Aquel mismo día, por la tarde, la
Paracuta
abandonaba el litoral de la Tierra día esfinge, que habíamos tenido siempre al Oeste desde el 21 de Febrero.
Hasta el límite del círculo antártico teníamos que recorrer unas 400 millas. Llegados a aquellos parajes del Océano Pacífico, ¿tendríamos, lo repito, la feliz probabilidad de ser recogidos por un ballenero retrasado en los últimos días de la estación de pesca, o por algún navío de una expedición polar?
Esta segunda hipótesis tenía su razón de ser. En efecto: cuando la goleta se encontraba en escala en las Falkland y… ¿no se hablaba de la expedición del lugarteniente Wilkes, de la marina americana? La división, compuesta de cuatro barcos, el
Vincennes,
el
Peacock,
el
Porpoise,
el
Flying–Fish,
¿no había abandonado la Tierra de Fuego en Febrero de 1839, con varios barcos que le seguían en vista de una campaña al través de los mares australes?

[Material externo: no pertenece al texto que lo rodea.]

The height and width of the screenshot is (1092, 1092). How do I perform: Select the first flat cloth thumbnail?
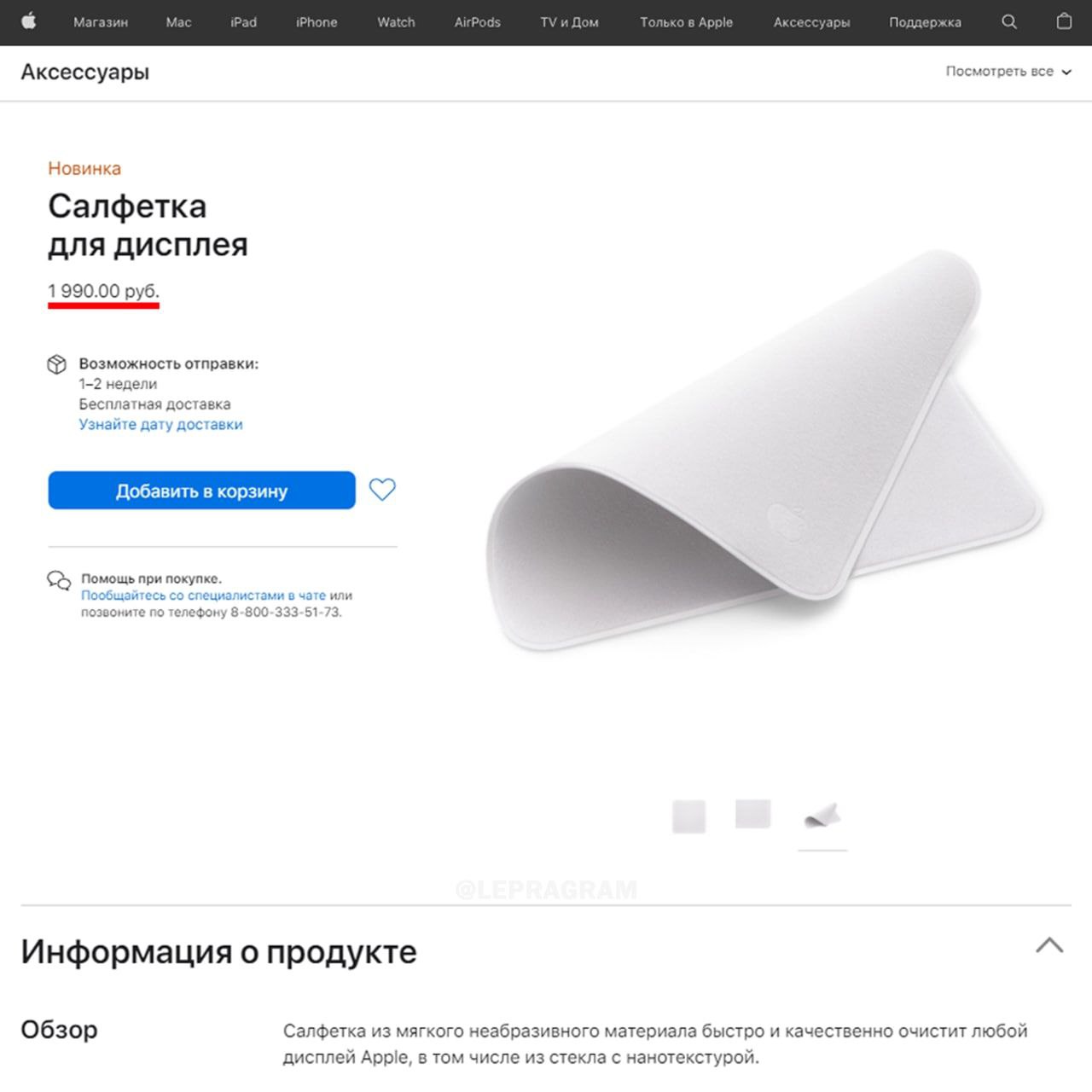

Lo que desde entonces había sucedido, lo ignorábamos… Pero ¿por qué Wilkes, después de haber procurado remontar las longitudes occidentales, no había tenido la idea de buscar paso remontando las orientales?
En este caso hubiera sido posible que la
Paracuta
encontrase alguno de sus barcos.
En suma: lo más difícil era adelantarse al invierno y aprovechar la mar libre, donde toda navegación no tardaría en ser imposible.
La muerte de Dirk Peters había reducido a doce el número de los pasajeros de la
Paracuta.
Esto era lo que restaba de la doble tripulación de las dos goletas: la primera formada por treinta y ocho hombres, y la segunda por treinta y dos; total: ¡setenta!
Pero no se olvide que la expedición de la
Halbrane
había sido emprendida para cumplir un deber de humanidad, y que cuatro de los sobrevivientes de
la Jane
la debían su salvación.
Y ahora, abreviemos. No hay para que extenderse sobre el viaje de vuelta, favorecido por la circunstancia de las corrientes y de la brisa. Por lo demás, las notas que sirvieron para formar este relato no fueron encerradas en una botella arrojada a la mar, y recogida por casualidad en los mares de la Antártida. Las he traído yo mismo; y aunque la última parte del viaje no se haya efectuado sin grandes fatigas, trabajos y peligros, y, sobre todo, sin grandes inquietudes, esta campaña ha tenido nuestra salvación por desenlace.